Por Rafael Contreras Preza
El delito de feminicidio ha lacerado a nuestra sociedad desde hace décadas. La gravedad de este problema incluso ha llevado a que la Corte Interamericana de Derechos Humanos condene al Estado Mexicano en distintos casos, como González y otras (2009), Ernestina Ascencio Rosario (2025) y García Andrade (2026), al considerar que las autoridades mexicanas fallaron en prevenir, investigar y sancionar adecuadamente estos crímenes contra las mujeres.
Las sentencias mencionadas evidencian una deuda histórica para las mujeres mexicanas, ¿y qué respuesta ha dado la primera Presidenta de México al respecto? Una iniciativa de reforma constitucional (inciso A de la fracción XXI del artículo 73 de la Constitución Federal) para que el Congreso de la Unión pueda expedir la Ley General para prevenir, investigar, sancionar y reparar el delito de feminicidio. Con ello, la primera mandataria busca construir un único marco jurídico nacional que unifique criterios en todo el país para la prevención, la investigación y la sanción del delito de feminicidio.
La intención de esta reforma legal es reducir la arbitrariedad en la investigación reduciendo la posibilidad de impunidad y garantizar una mayor protección de las mujeres que desafortunadamente perdieron la vida en este delito tan violento. De manera toral se busca que toda muerte violenta de una mujer sea investigada, desde un inicio, como un posible caso de feminicidio, evitando que los casos sean minimizados o clasificados erróneamente como suicidios, homicidios culposos o incluso que queden en total impunidad.
Uno de los aspectos más relevantes de esta nueva legislación es que busca homologar los protocolos de investigación en todo el país para evitar que los feminicidios continúen siendo invisibilizados o investigados de manera deficiente. un solo criterio uniforme de investigación, persecución penal y sanción del delito de feminicidio que las 31 fiscalías estatales y la Fiscalía General de la República (en el ámbito de sus competencias) deberán aplicar. Durante años, muchos casos fueron clasificados incorrectamente como suicidios, accidentes u homicidios simples, lo que no solo debilitó las investigaciones, sino que también profundizó la impunidad. Por ello, establecer que toda muerte violenta de una mujer sea investigada desde el primer momento bajo la hipótesis de feminicidio representa un avance importante para garantizar justicia con perspectiva de género. Por otro lado, el ministerio público que quiera dar esa clasificación tendrá la carga de la prueba para acreditar que una muerte violenta contra una mujer no es feminicidio; eso es justicia histórica en memoria de las víctimas que quedaron impunes mediante clasificaciones jurídicas erróneas como las antes mencionadas.

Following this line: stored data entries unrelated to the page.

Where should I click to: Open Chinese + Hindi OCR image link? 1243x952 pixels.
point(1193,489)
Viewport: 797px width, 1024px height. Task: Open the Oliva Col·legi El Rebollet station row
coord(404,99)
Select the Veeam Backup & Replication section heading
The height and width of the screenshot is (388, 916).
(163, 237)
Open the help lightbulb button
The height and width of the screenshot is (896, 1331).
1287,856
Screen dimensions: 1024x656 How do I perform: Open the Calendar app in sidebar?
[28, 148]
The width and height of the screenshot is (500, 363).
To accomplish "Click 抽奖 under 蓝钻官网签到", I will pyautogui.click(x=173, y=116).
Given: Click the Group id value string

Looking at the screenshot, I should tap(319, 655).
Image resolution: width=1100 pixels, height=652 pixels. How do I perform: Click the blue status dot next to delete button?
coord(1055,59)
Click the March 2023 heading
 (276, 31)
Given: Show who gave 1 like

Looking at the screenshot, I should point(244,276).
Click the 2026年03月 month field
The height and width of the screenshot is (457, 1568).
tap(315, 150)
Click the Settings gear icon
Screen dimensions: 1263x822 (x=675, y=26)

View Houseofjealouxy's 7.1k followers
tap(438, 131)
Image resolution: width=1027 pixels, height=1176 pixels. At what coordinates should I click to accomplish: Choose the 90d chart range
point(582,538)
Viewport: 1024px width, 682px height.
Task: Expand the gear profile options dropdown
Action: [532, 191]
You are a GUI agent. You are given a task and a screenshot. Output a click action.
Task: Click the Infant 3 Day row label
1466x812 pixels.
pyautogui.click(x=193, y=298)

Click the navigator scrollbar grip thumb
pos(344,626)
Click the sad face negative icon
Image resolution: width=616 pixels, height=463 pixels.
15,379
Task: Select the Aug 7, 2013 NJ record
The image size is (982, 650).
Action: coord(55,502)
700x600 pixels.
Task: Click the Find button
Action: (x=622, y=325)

La iniciativa también fortalece la responsabilidad del Estado al establecer investigaciones continuas, especializadas y obligatorias. Esto es relevante porque uno de los principales problemas en México no ha sido únicamente la falta de leyes, sino las fallas institucionales para aplicarlas correctamente. La creación de fiscalías especializadas y la continuidad procesal pueden contribuir a reducir omisiones, retrasos y negligencias que históricamente han afectado a las víctimas y sus familias; con ello, se genera la obligación a las autoridades ministeriales de dar continuidad permanente a las investigaciones; ello, buscando que cada vez menos se dé el “carpetazo” en casos de feminicidios.
Otro punto positivo es que la propuesta reconoce que el impacto del feminicidio no termina con la pérdida de una vida. Las consecuencias alcanzan a hijas, hijos y familiares que muchas veces quedan en situación de abandono, vulnerabilidad y desprotección. Por ello, garantizar atención psicológica, asistencia jurídica, seguridad social y reparación del daño representa una visión más humana e integral de la justicia. Asimismo, resulta relevante que la ley contemple sanciones adicionales para los responsables, como la pérdida de la patria potestad, derechos sucesorios y cargos públicos. Esto envía un mensaje claro de que el feminicidio no debe entenderse únicamente como un delito individual, sino como una de las expresiones más graves de violencia contra las mujeres.
Finalmente, la propuesta incorpora medidas preventivas y de protección que reflejan una visión más amplia del problema. La creación de registros nacionales, campañas de concientización y mecanismos de atención especializada puede ayudar a construir instituciones más sensibles y preparadas para enfrentar la violencia feminicida. Más allá del endurecimiento de penas, el verdadero valor de esta iniciativa radica en que busca colocar la protección de las mujeres y el acceso a la justicia como una prioridad nacional. Con esta propuesta, el Estado mexicano busca consolidar una estrategia nacional más coordinada para proteger la vida, la dignidad y la seguridad de las mujeres.